# Directions for this task
In the records that follow, find each line containing "Given" and copy it.

---------- Materials provided ----------

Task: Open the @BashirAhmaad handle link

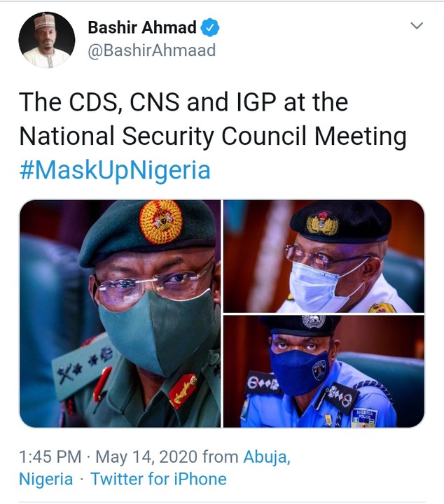Action: point(151,50)
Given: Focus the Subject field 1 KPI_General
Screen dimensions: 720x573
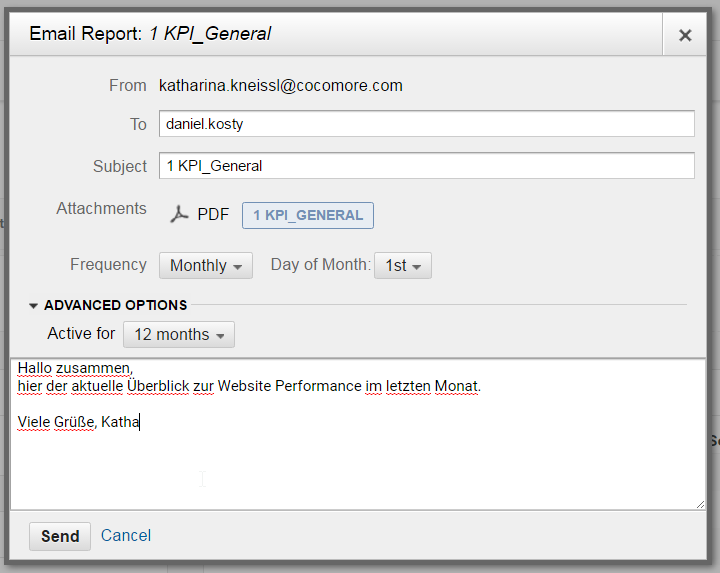Looking at the screenshot, I should tap(427, 166).
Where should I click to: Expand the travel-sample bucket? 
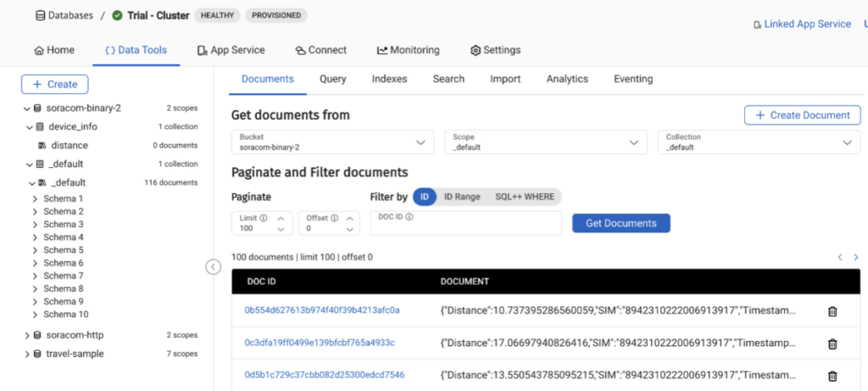pyautogui.click(x=27, y=354)

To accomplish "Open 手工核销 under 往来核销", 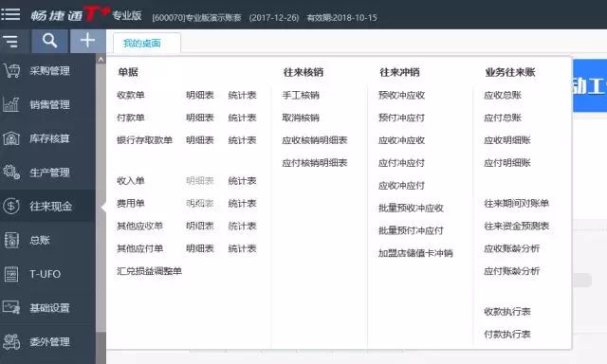I will point(301,95).
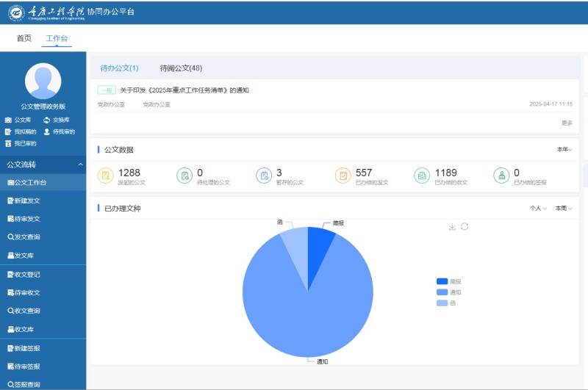Refresh the 已办理文种 pie chart
The height and width of the screenshot is (390, 588).
[465, 227]
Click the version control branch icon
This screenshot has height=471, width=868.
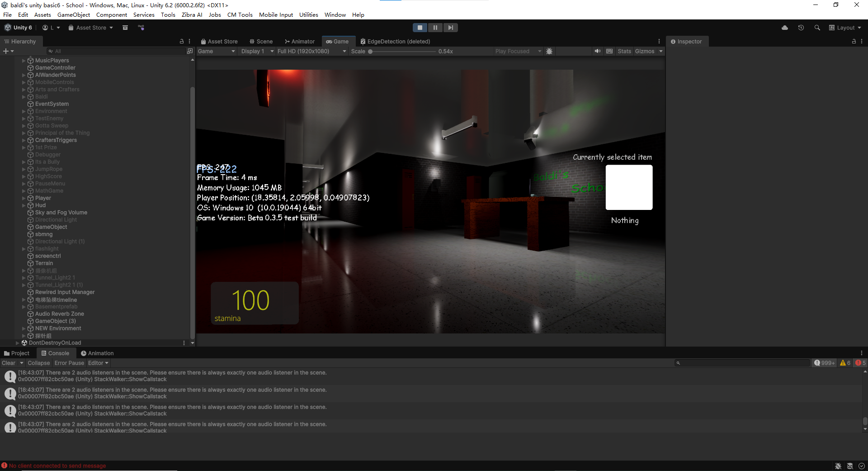[141, 28]
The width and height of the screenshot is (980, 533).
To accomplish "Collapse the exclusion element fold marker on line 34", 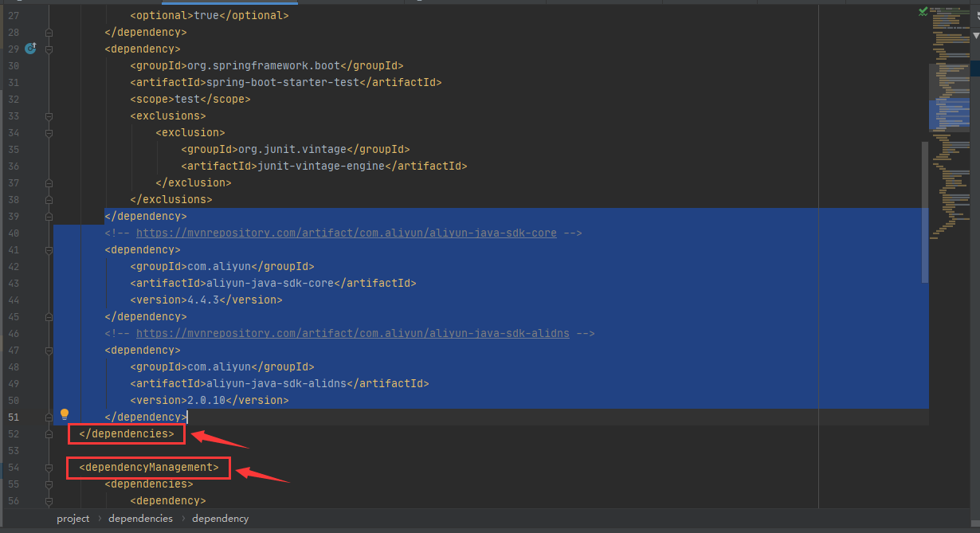I will tap(49, 132).
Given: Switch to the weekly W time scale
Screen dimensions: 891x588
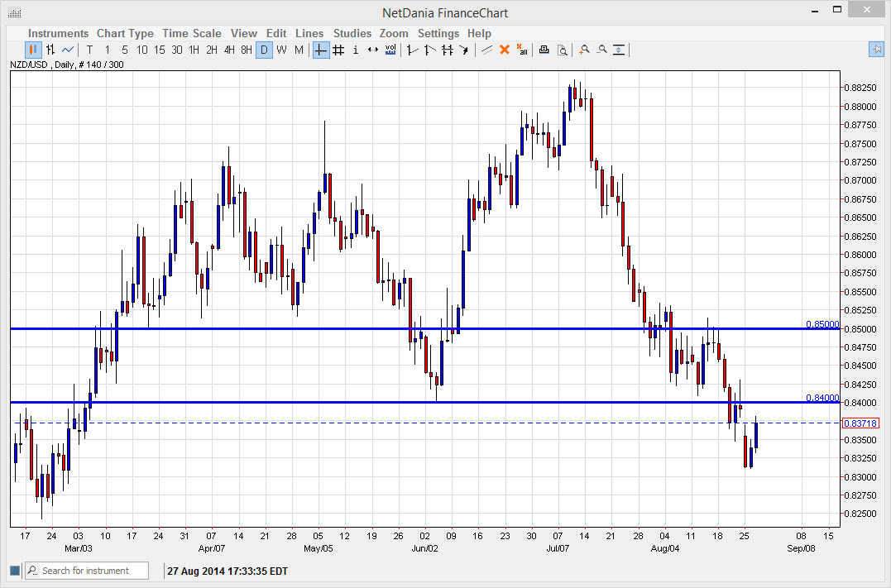Looking at the screenshot, I should pyautogui.click(x=281, y=50).
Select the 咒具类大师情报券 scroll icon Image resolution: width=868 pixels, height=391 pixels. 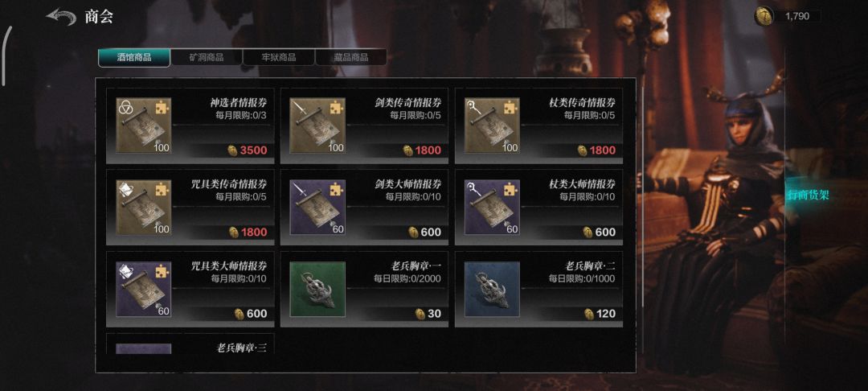pos(143,289)
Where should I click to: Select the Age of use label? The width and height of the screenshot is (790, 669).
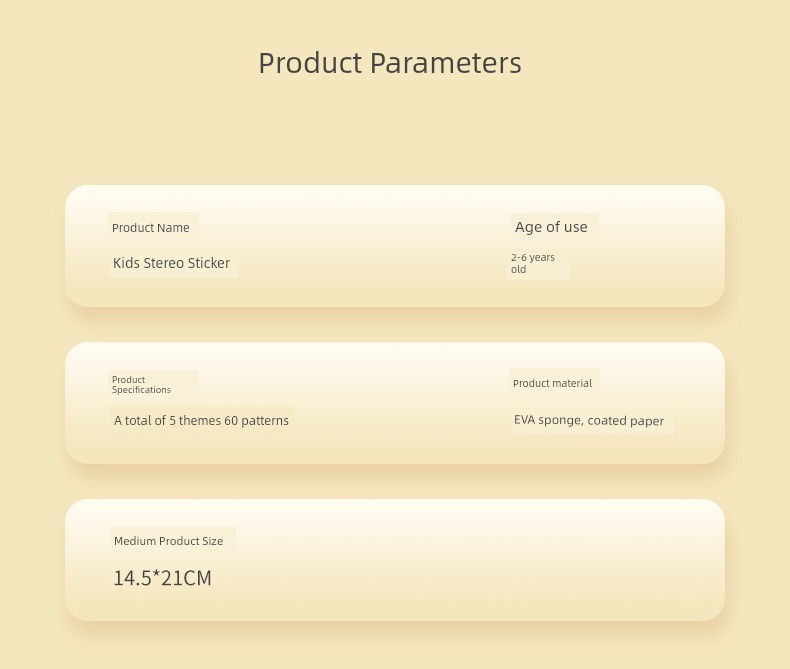pyautogui.click(x=551, y=227)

----------

# Response box
Given: Focus the Subject field 1 KPI_General
Given: Switch to the weekly W time scale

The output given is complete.